# Snipper Deflowering Agent



## ChockFull (Aug 18, 2013)

Has anyone used this product from Tree Tech (or anything comparable) with success?
I have had others tell me that it doesn't work. I have talked with customers about alternatives to removing Sweetgums and Walnuts and this came up. I haven't tried it but was considering it in the spring. Thanks in advance.


----------



## ATH (Aug 18, 2013)

What I have read on it, sounds like the window of opportunity is so tight. You'd have to stop by the client's house every day to check and then apply it at the right time, hoping you don't have anything else scheduled at the time you need to treat the trees. I have not tried it, but I think the price for that monitoring will make it quite costly.

That, and I am not comfortable telling somebody I am going to "deflower" their tree.


----------



## prichardtreecare (Mar 7, 2018)

ChockFull said:


> Has anyone used this product from Tree Tech (or anything comparable) with success?
> I have had others tell me that it doesn't work. I have talked with customers about alternatives to removing Sweetgums and Walnuts and this came up. I haven't tried it but was considering it in the spring. Thanks in advance.

=== Information supplied ===

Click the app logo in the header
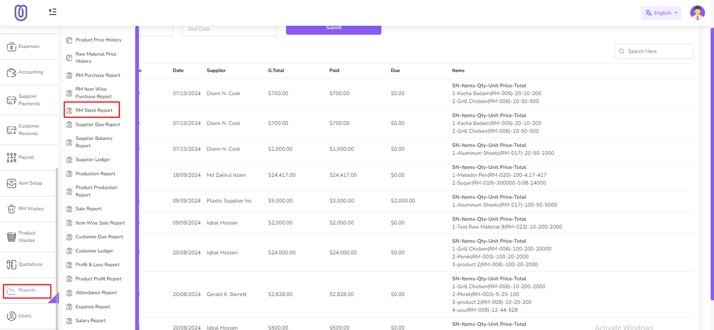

=== Problems to solve ===
[1] Repeat the Snipper thread from "## ATH (Aug" to "(Mar 7, 2018)".
[2] Pick up the Snipper thread at the point where it ends and keep writing it.

=== Set of answers ===
[1]
## ATH (Aug 18, 2013)

What I have read on it, sounds like the window of opportunity is so tight. You'd have to stop by the client's house every day to check and then apply it at the right time, hoping you don't have anything else scheduled at the time you need to treat the trees. I have not tried it, but I think the price for that monitoring will make it quite costly.

That, and I am not comfortable telling somebody I am going to "deflower" their tree.


----------



## prichardtreecare (Mar 7, 2018)

[2]
I have been using the snipper deflowering agent for years with great success! Primary using it for acorns and sweetgum balls,
It's important to inject at the proper time at bud swell , that said a little history on the tree specimen you are planning to inject will go a long way .i.e flowering cycle , satisfied customer 

Sent from my SM-G955U using Tapatalk


----------



## Jason Douglas (Apr 8, 2018)

Pinscher has fruit control on the labeling I believe.


----------



## ATH (Apr 9, 2018)

Anybody watch Sweetgum close enough to see how many GDDs it starts to flower (or what it flowers with)?


----------



## Jason Douglas (Apr 13, 2018)

Good question, never have


----------



## MrRecurve (Sep 18, 2018)

Will this work on any woody plant/tree?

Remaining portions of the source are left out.